Capital One sued once again for deceptive interest rate increases

Capital One corporate signage

The Capital One class action lawsuit, revived on appeal, accuses the credit card company of deceptive lending and unfair competition. Flickr photo.

Raising credit card interest rates on customers without telling them has gotten Capital One in trouble, again. A class action lawsuit accusing Capital One of violating the Truth in Lending Act by raising credit card interest rates without warning was dismissed by a federal judge earlier. But the 9th Circuit reinstated the Capital one class action lawsuit July 22. New credit card rules enacted earlier this year make arbitrary interest rate increases illegal.

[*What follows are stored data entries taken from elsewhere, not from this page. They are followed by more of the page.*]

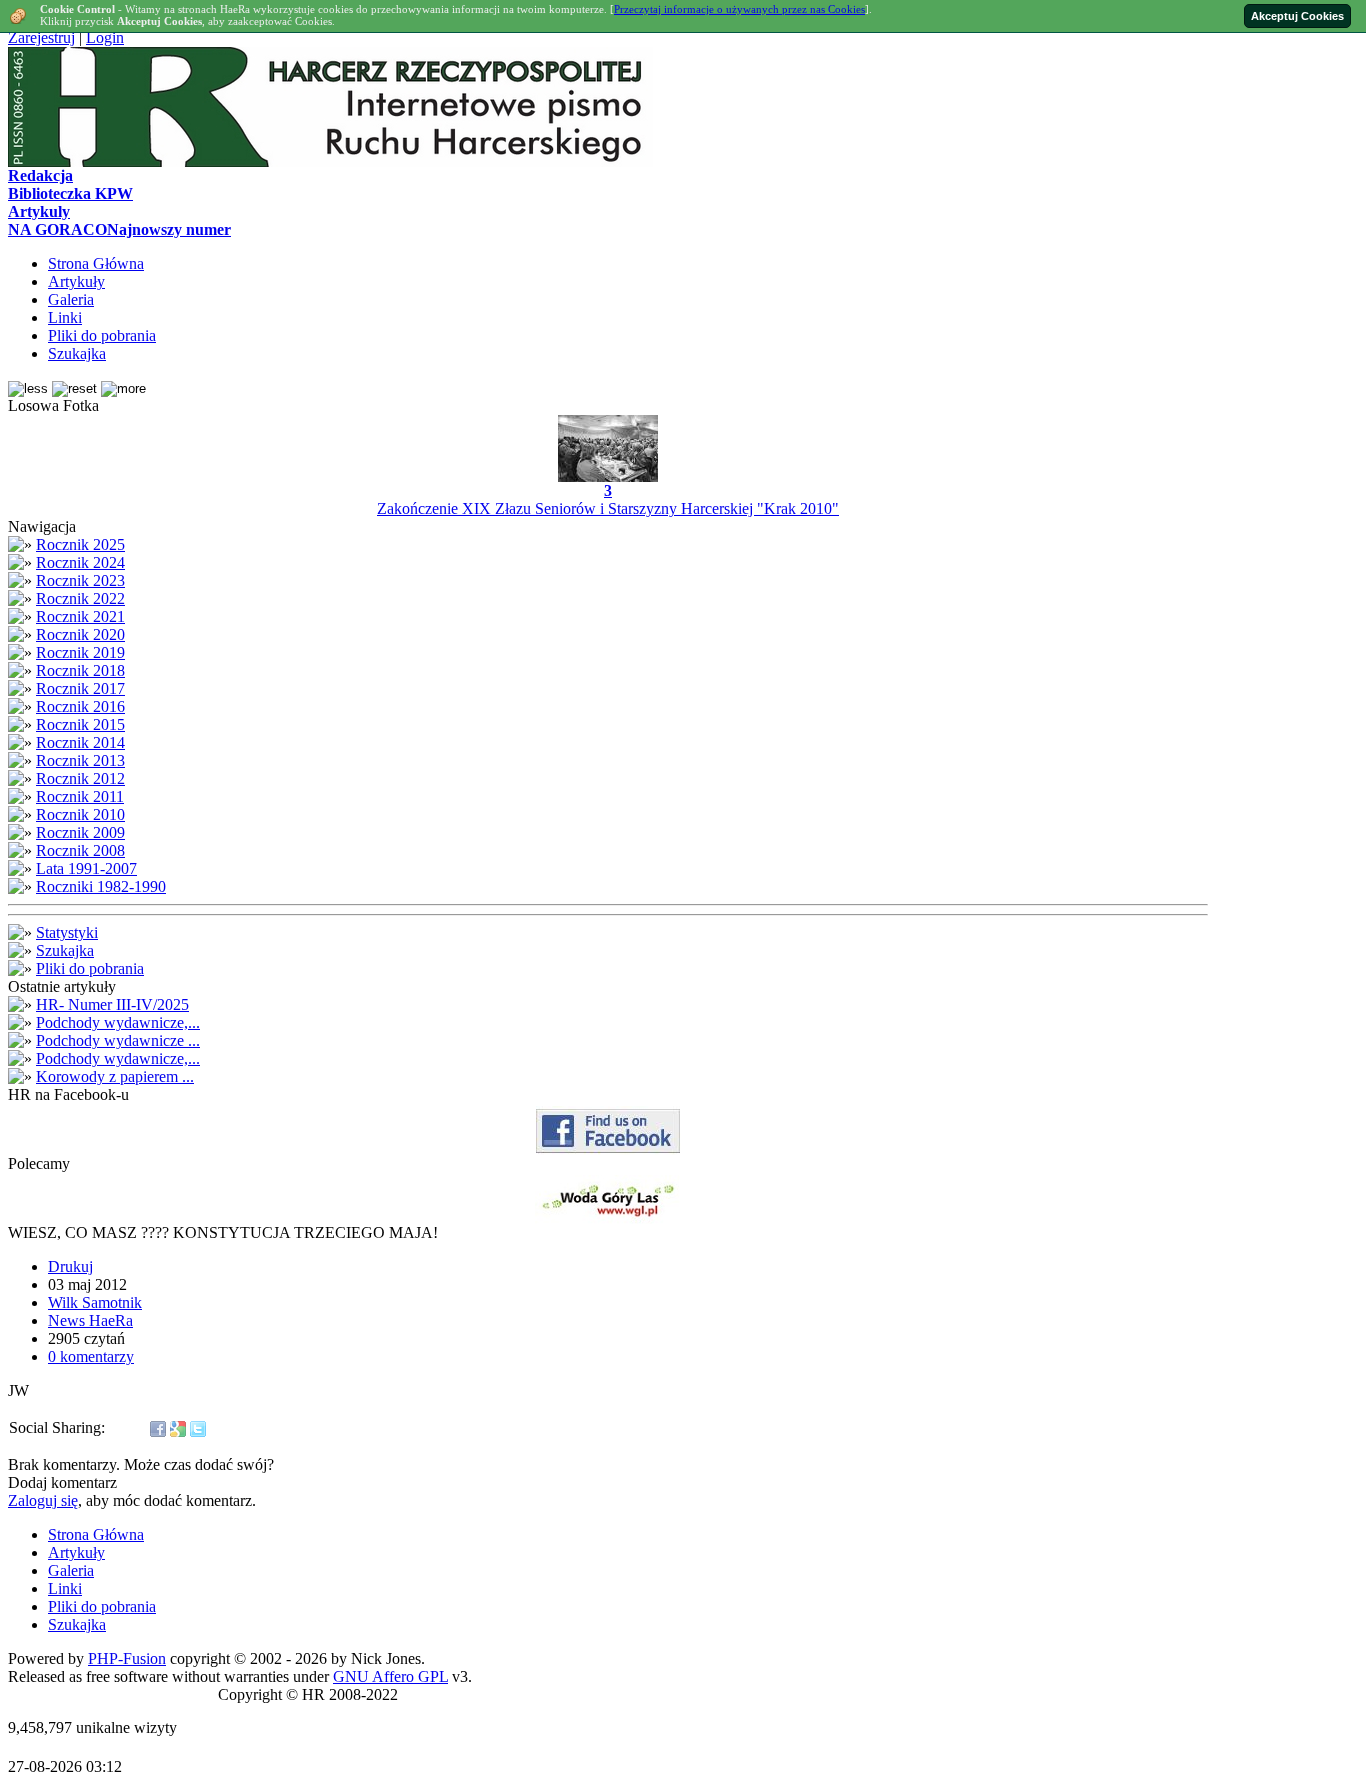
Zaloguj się (43, 1500)
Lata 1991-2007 (86, 868)
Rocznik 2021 (80, 616)
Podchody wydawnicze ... (118, 1040)
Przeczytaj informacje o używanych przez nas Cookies (739, 9)
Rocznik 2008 (80, 850)
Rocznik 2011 (80, 796)
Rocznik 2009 (80, 832)
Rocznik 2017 (80, 688)
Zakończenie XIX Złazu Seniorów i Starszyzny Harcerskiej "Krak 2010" (608, 508)
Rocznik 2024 (80, 562)
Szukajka (65, 950)
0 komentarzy (91, 1356)
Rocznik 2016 (80, 706)
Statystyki (67, 932)
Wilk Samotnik (95, 1302)
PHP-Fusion (127, 1658)
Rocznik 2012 (80, 778)
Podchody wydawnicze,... (118, 1022)
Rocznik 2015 (80, 724)
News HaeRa (90, 1320)
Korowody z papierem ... (115, 1076)
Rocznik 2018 (80, 670)
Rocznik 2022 (80, 598)
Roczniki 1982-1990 (101, 886)
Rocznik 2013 (80, 760)
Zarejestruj (41, 37)
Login (105, 37)
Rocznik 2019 (80, 652)
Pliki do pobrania (90, 968)
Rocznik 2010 (80, 814)
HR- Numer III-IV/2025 (112, 1004)
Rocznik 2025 (80, 544)
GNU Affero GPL (390, 1676)
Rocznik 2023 (80, 580)
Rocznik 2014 (80, 742)
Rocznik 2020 (80, 634)
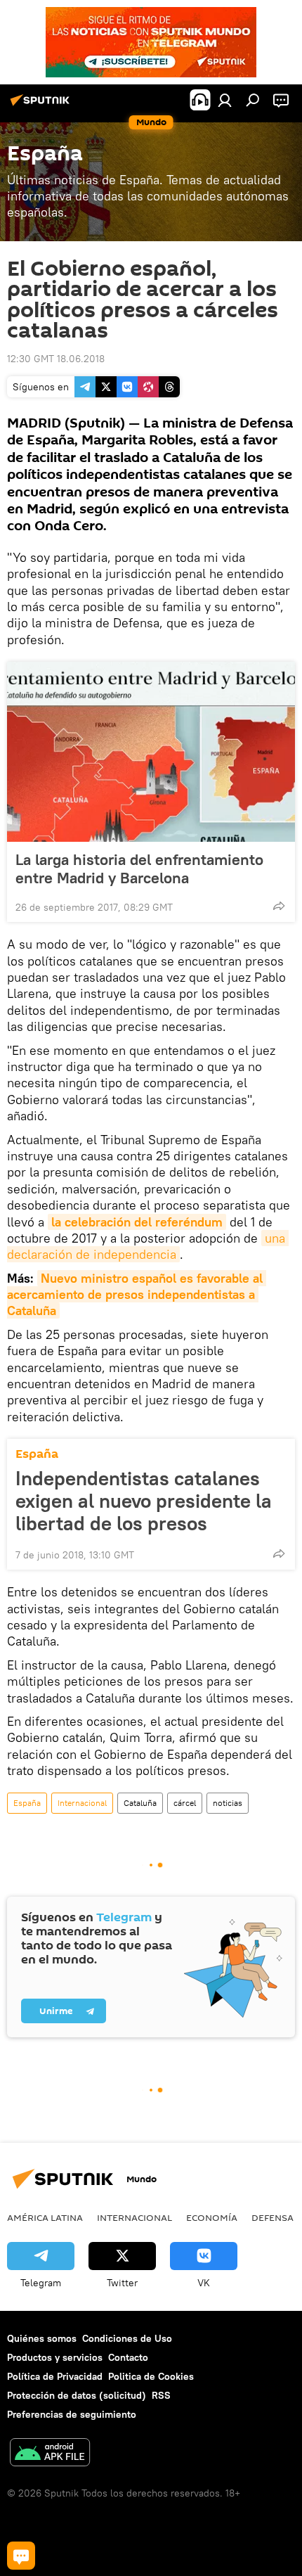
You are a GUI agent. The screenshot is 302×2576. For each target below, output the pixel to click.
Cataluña (140, 1803)
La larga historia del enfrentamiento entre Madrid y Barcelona (139, 868)
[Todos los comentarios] (21, 2556)
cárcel (184, 1803)
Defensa (272, 2217)
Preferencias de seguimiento (71, 2414)
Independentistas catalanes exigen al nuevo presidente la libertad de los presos (143, 1500)
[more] (279, 906)
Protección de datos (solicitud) (76, 2395)
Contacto (128, 2357)
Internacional (82, 1803)
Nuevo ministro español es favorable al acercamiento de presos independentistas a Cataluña (136, 1294)
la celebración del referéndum (137, 1222)
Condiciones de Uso (127, 2338)
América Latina (45, 2217)
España (36, 1454)
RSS (161, 2395)
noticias (227, 1803)
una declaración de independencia (148, 1246)
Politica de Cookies (151, 2376)
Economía (211, 2217)
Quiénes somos (42, 2338)
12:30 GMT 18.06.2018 (56, 358)
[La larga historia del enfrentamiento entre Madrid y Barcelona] (151, 752)
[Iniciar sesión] (225, 100)
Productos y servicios (55, 2357)
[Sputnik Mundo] (42, 105)
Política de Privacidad (55, 2376)
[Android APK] (50, 2454)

Capital One class action lawsuit

The Capital One class action lawsuit accuses the credit card company of unfair competition and deceptive lending for raisingĀ  credit card interest rates without giving consumers “clear and conspicuous” warnings. The Courthouse News Service reports that after having the credit card for three and a half years and complying with the terms of the contract, lead plaintiff Raquel Rubio claimed her credit card interest rate suddenly more than doubled.

Capital One reserves the right to deceive you

Rubio sued Capital One for breach of contract, violation of the Truth In Lending Act and unfair competition. A federal judge dismissed the class action, ruling that Capital One satisfies its obligation to be clear and truthful by stating that the rates and fees were subject to change. Capital One reserved the right to “amend or change any part of your Agreement, including periodic rates and other charges, or add or remove requirements … at any time.”

Capital One buries deception in fine print

The Capital One class action lawsuit was revived on appeal. A three-judge panel ruled that Capital One can’t represent that the rates are “fixed” if they are not. Reuters reports that Rubio had accepted a February 2004 mail solicitation from Capital One that offered a credit card with a 6.99 percent rate on balance transfers and purchases. The solicitation included a required table that said in 10-point type that the rate could rise if Rubio missed a payment, exceeded her credit limit or had a payment returned. But in eight-point type on the same page, it also said terms were “subject to change,” and a cardholder agreement that Rubio received the next month said Capital One could “amend or change any part” of her agreement “at any time.” Capital One raised Rubio’s rate in August 2007 to 15.99 percent though she had not triggered any of the conditions warranting a hike.